Today, Lead Investigator of the Programme for Improving Mental health care (PRIME), Prof Crick Lund, presents key recommendations for setting up, costing and evaluating mental health care plans in low- and middle-income countries, to delegates attending the World Bank and International Monetary Fund Spring Meeting. PRIME was selected out of a long list of mental health programmes worldwide to present at this inaugural event.

The goal of PRIME is to generate evidence on the implementation and scaling up of treatment programmes for priority mental conditions in primary and maternal health care contexts in low-resource settings. It’s currently conducting research in South Africa, India, Nepal, Ethiopia and Uganda.

PRIME research determined that implementing mental health care plans are extremely cost-efficient. To make budgetary provision for mental health care, the PRIME team calculated the cost of implementing mental health care plans over a 5- to 15-year scale-up period. It ranges from US$ 0.20-0.60 per capita in India, Nepal, Uganda and Ethiopia and was close to US$ 2 per capita in South Africa, an upper-middle income country.

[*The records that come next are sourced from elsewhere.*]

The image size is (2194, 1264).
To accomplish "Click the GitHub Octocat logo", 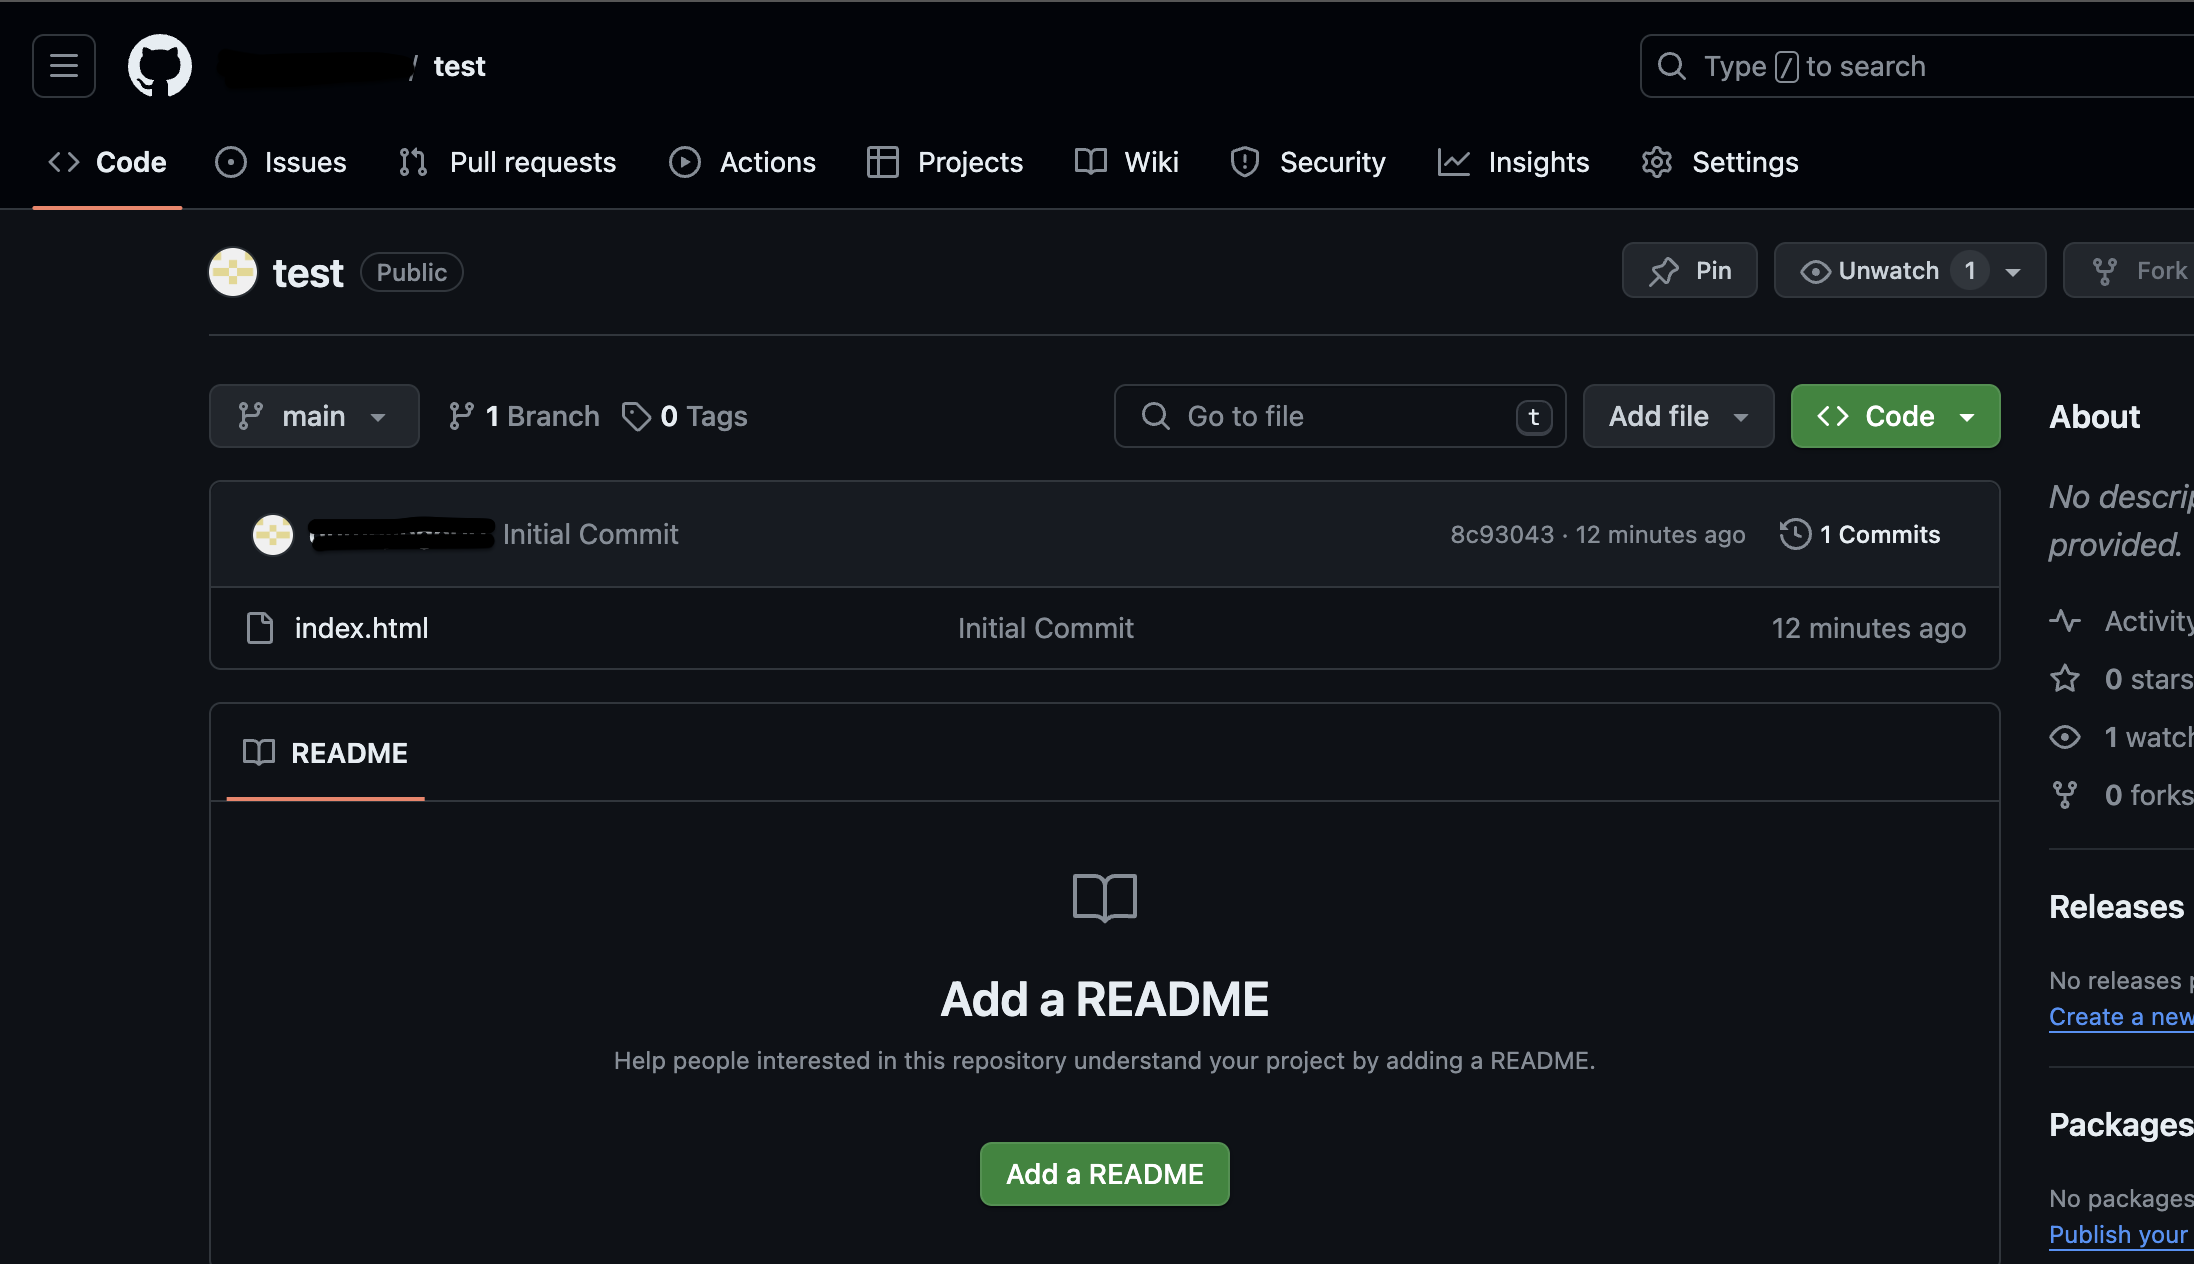I will [x=160, y=66].
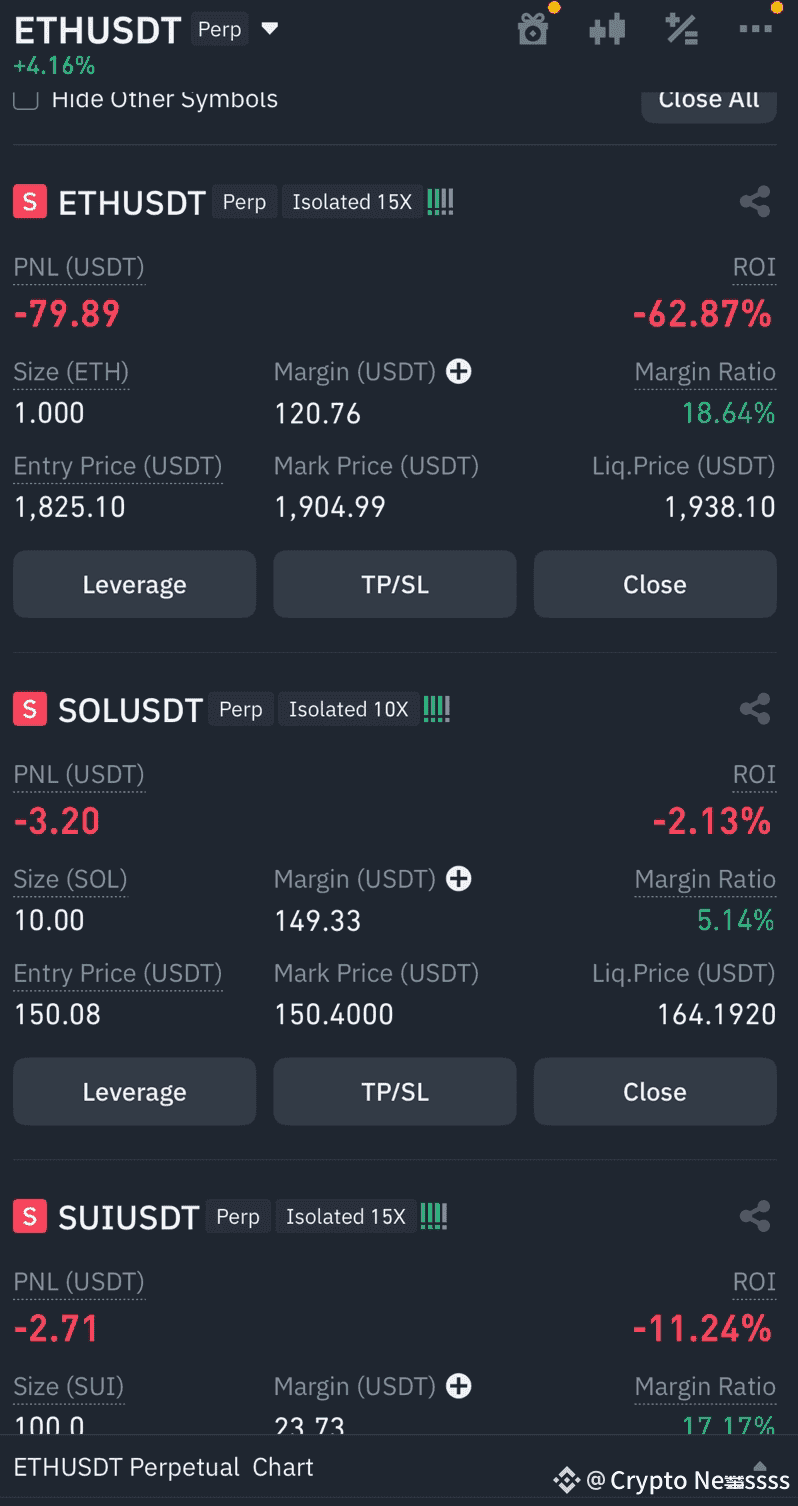Open the gift box rewards icon

click(x=533, y=29)
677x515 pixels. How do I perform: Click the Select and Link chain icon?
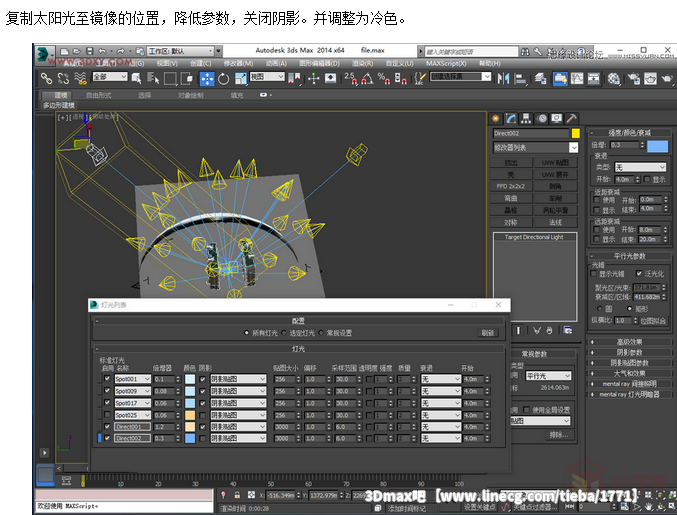pyautogui.click(x=47, y=77)
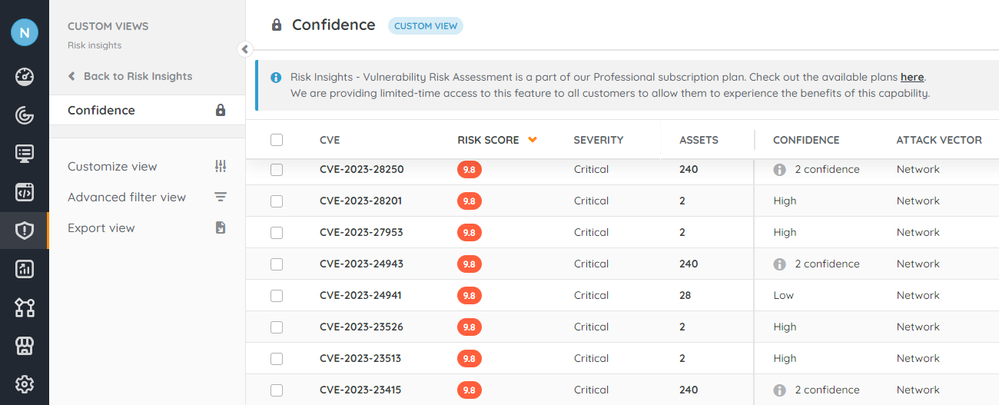Click the info icon beside CVE-2023-28250 confidence

tap(780, 170)
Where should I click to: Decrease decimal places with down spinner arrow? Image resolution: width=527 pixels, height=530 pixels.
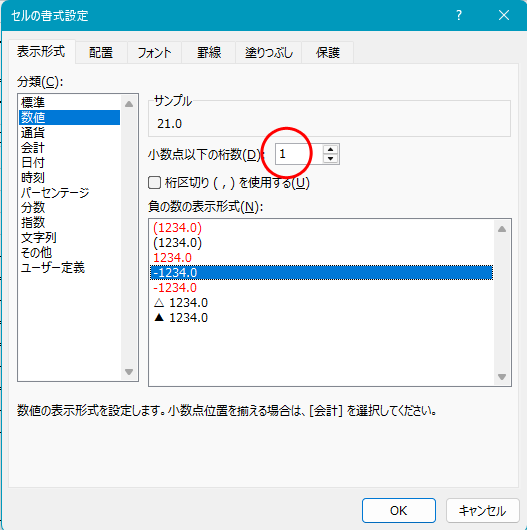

“There is an urgent global need to address mental health as a public health and development issue” said Crick Lund, Professor of Public Mental Health, University of Cape Town, South Africa. He continued “Through our work in PRIME, we have developed processes and tools for Ministries of Health, NGOs and other researchers to use to implement and scale up mental health services in other low- and middle-income countries.”

The unmet need for mental health care is high in most low- and middle-income countries. The consequences of untreated mental disorders include suffering, diminished quality of life and disability, human rights abuses, stigma and discrimination, poverty, poor physical health and premature mortality.

The next stage of PRIME research will include evaluation of the implementation of the mental health care plans as well as further research on scaling up the programme.